__EXCERTO DA PÁGINA__:
──────
No primeiro teste decisivo, o Orçamento do Estado para 2017, a geringonça parece sólida. PCP e Bloco ensaiam conquistas nas pensões, salário mínimo, e todos concordam com aumento dos impostos indiretos. Como confirma a mais recente sondagem da Aximage para o Correio da Manhã e Jornal de Negócios, os partidos de esquerda têm uma vantagem significativa. Apesar de PS e Bloco terem sofrido alguma erosão em setembro, provavelmente um efeito da tentativa de saque fiscal protagonizada por Mariana Mortágua num encontro do PS, António Costa está em condições de conseguir maioria absoluta com o apoio de apenas um dos seus parceiros de esquerda.

 

O Governo de António Costa revela uma habilidade eleitoral na gestão política. Na reversão dos cortes impostos pela troika, recuperou quatro feriados, devolveu dinheiro aos pensionistas e aos funcionários públicos, reduzindo ainda o horário de trabalho aos trabalhadores do Estado. Aliviou o IRS dos rendimentos mais baixos com a eliminação parcial da sobretaxa. Isto significa dar mais rendimento a milhões de pessoas. Um ganho que os eleitores notam na carteira.
──────
(Registos de localização de itens)
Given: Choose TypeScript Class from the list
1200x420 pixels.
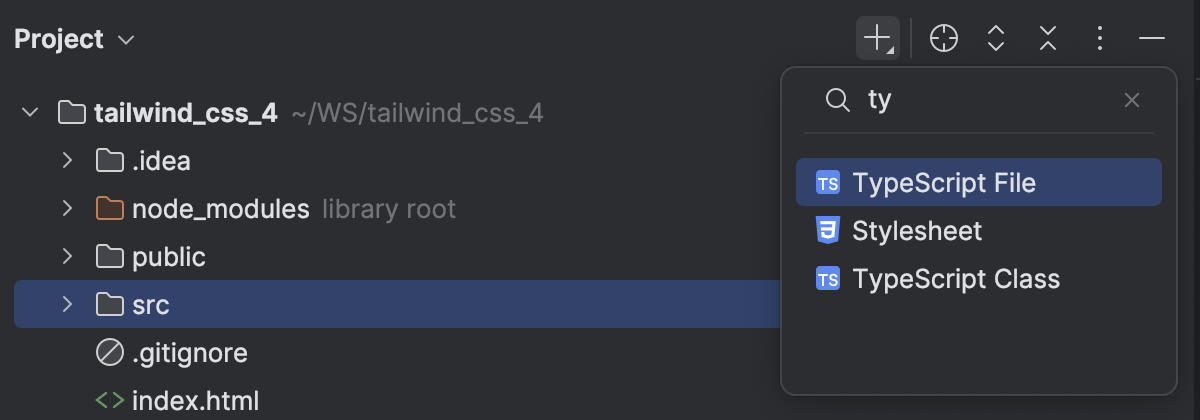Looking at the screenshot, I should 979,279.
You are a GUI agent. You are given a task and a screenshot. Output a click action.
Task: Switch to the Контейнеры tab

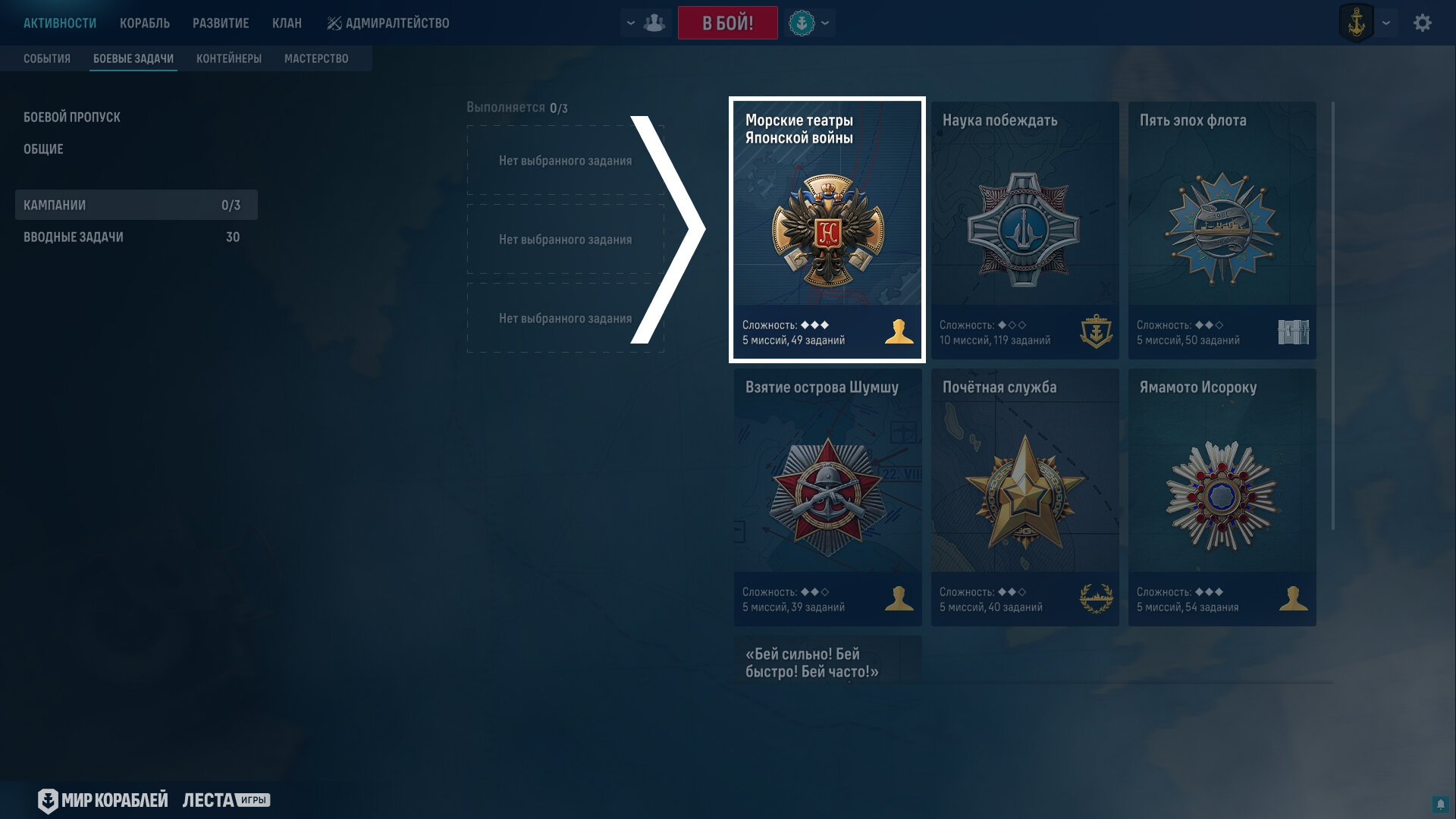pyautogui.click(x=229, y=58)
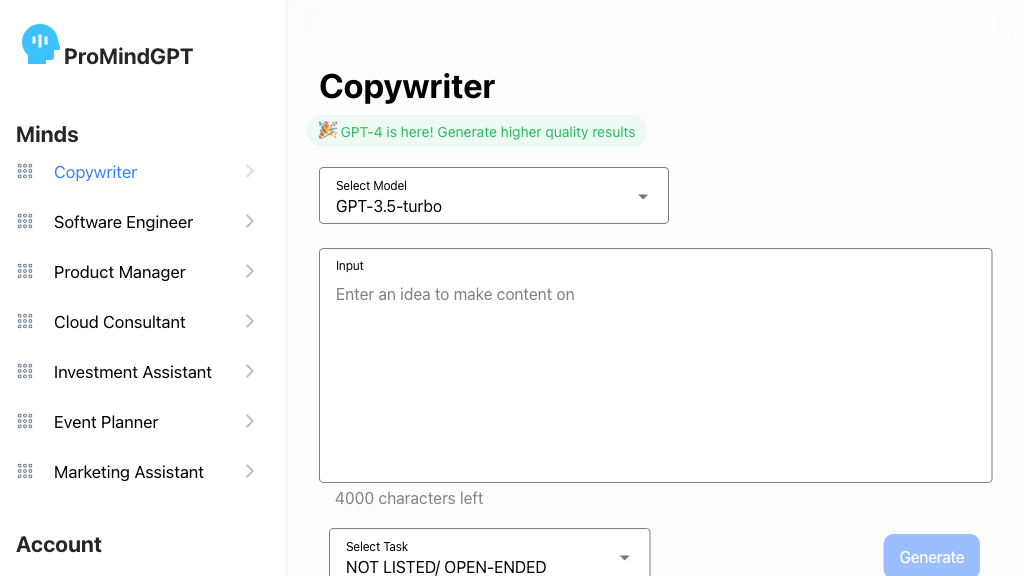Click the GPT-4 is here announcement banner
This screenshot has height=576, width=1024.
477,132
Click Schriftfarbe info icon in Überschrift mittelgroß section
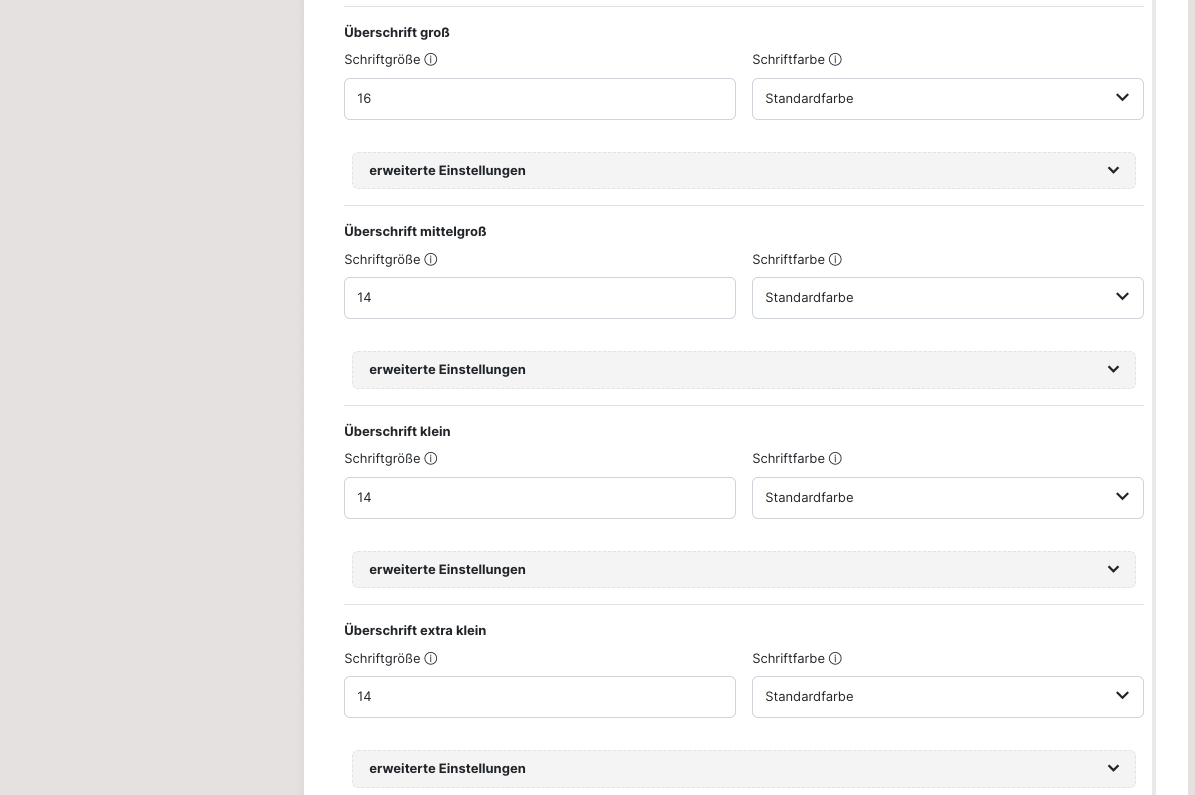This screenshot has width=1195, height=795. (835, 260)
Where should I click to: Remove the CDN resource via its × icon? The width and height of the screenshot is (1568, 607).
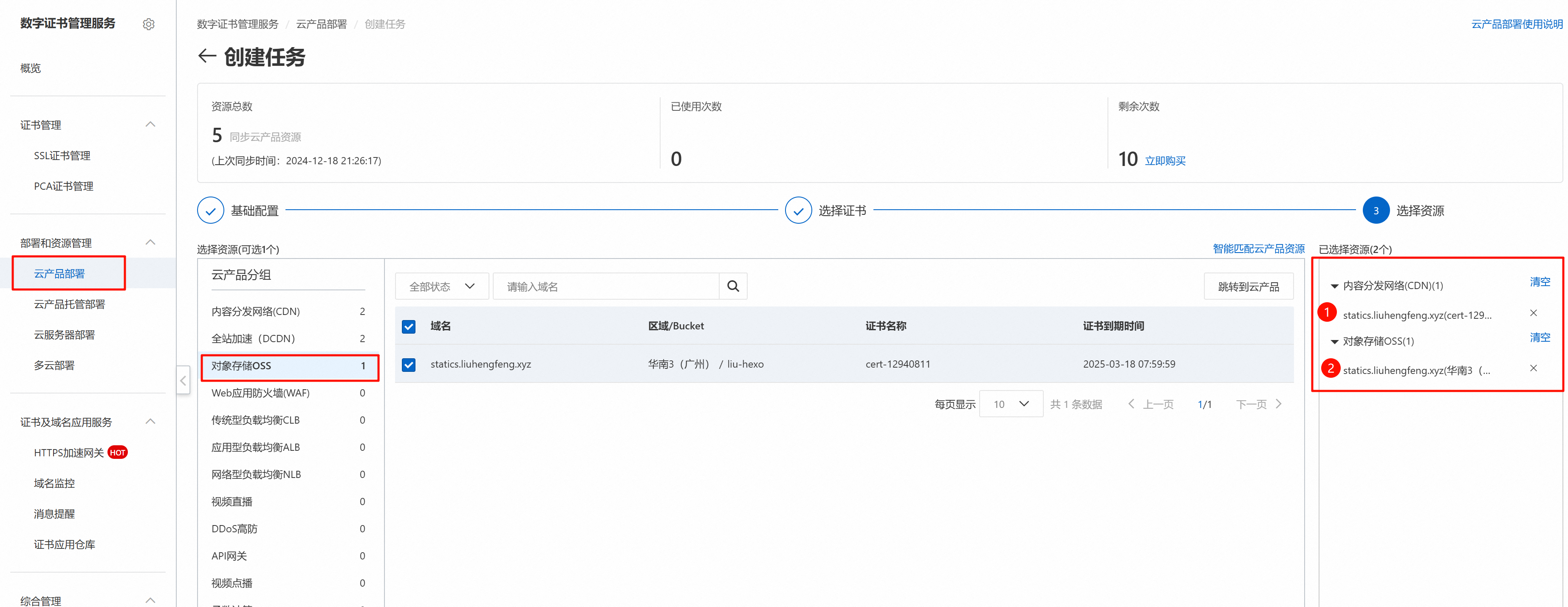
──────
__PROBLEMA PROPOSTO A__:
No excerto sobre a geringonça, que sondagem confirma a vantagem significativa dos partidos de esquerda?
__PROBLEMA PROPOSTO B__:
Dê continuidade ao excerto sobre a gestão política do Governo de António Costa, começando logo após a última frase apresentada.

__RESPOSTA ESCRITA A__:
A mais recente sondagem da Aximage para o Correio da Manhã e o Jornal de Negócios.

__RESPOSTA ESCRITA B__:
Em contrapartida, optou por um brutal aumento de impostos indiretos, particularmente nos combustíveis e no tabaco. Mas se o agravamento fiscal na tributação indireta compensou a receita do alívio do IRS, em termos eleitorais o Governo ganhou com a troca, porque os cidadãos não sentem da mesma forma quando o imposto lhe desconta o salário ou a pensão, ou quando abastece o automóvel de combustível. Hoje os automobilistas pagam o gasóleo mais caro deste ano, mas culpam o petróleo e não o Fisco que arrecada a maior parcela dos custo.

 

E aproveitando este poder anestesiante que dá receita e não custa tantos votos, o orçamento que vai ser apresentado esta semana segue o mesmo caminho. Vai haver mais carga fiscal, mas o ministro até pode usar o argumento no alívio tributário no IRS, se devolver alguns trocos.

 

Na política, interessa mais o que as coisas parecem do que o que as coisas verdadeiramente são. E enquanto este Governo continuar a empurrar os problemas com a barriga, sem incomodar os grandes sindicatos de voto e as pessoas tiverem a ilusão de que as coisas não estão tão mal, António Costa vai conseguir manter-se ao leme do Governo. E neste cenário até pode antecipar as eleições e vencer tranquilamente.

 

Mas num dos países mais endividados do mundo e simultaneamente com a economia entre as mais anémicas do globo, a situação é demasiado frágil para qualquer evento desencadear os princípios da lei de Murphy e gerar um descalabro.

 

Desde um cenário de Brexit caótico a uma revisão em baixa do "rating" da DBRS, o fim da generosa política do BCE, ou um mega-acidente bancário, há demasiados elos frágeis que podem partir e aumentar o risco de isto correr mal.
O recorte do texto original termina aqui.